The Last Line
Page 16
Teller and Procario were dressed as tourists, wearing the stereotypical bright floral shirts and with digital cameras slung around their necks. They still carried papers indicating that they were journalists with the Washington Post, but tourists would stand out a bit less in this part of the world. Neither man was armed for what they expected to be an initial look-see at the target. Too many complications could ensue if the local constabulary stopped them for one reason or another and found out they were carrying.
“I wasn’t expecting a city quite this big,” Teller admitted as they stepped out onto the street named Héroes de Chapultepec and began their stroll down to the docks. “Or this clean.”

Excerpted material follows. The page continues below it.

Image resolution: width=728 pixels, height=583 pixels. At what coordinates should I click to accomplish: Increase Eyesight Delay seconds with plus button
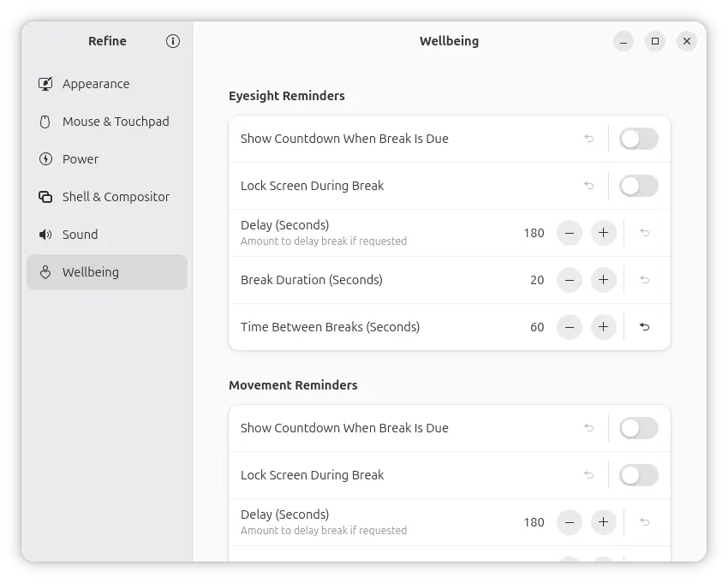[604, 233]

“Population of a hundred thirty thousand and some,” Procario told him. “Capital of the state of Quintana Roo. Not your typical third-world border town, no. As for being clean … well, they have to keep it pretty for the gringo tourists, right?”
“Well, tourism hasn’t let them forget about the Mexican-American War down here. ‘Heroes of Chapultepec?’”
Procario chuckled. “Not by a long shot. These folks have long memories.”
The street name was a reference to an incident in the U.S. invasion of Mexico back in 1847. Los Niños Héroes, the Boy Heroes, were six cadets of the Mexican Military Academy, aged between thirteen and nineteen. During the U.S. assault on Chapultepec Castle at the gates of Mexico City, they chose to die at their posts rather than surrender to the invaders. One, Juan Escutia, had wrapped the castle’s flag around himself and jumped from a parapet rather than let it fall into American hands. Mexico still celebrated the last stand of Los Niños with a national holiday in September.
They turned left off of Héroes de Chapultepec and began the long stroll south on De los Héroes.
Mexico, Teller reflected, was in an extraordinarily awkward position right now. Intensely proud, imbued with a soaring, patriotic love of flag and country, many modern-day Mexicans still deeply resented the Mexican-American War of over 160 years before, and its outcome—the loss of the northern part of their country from Texas to California. The unpleasant proximity of the norteamericano giant just to the north today both chafed and worried them; with the country on the verge of descending into anarchy, they must dread the possibility of U.S. military intervention—a second Mexican-American War.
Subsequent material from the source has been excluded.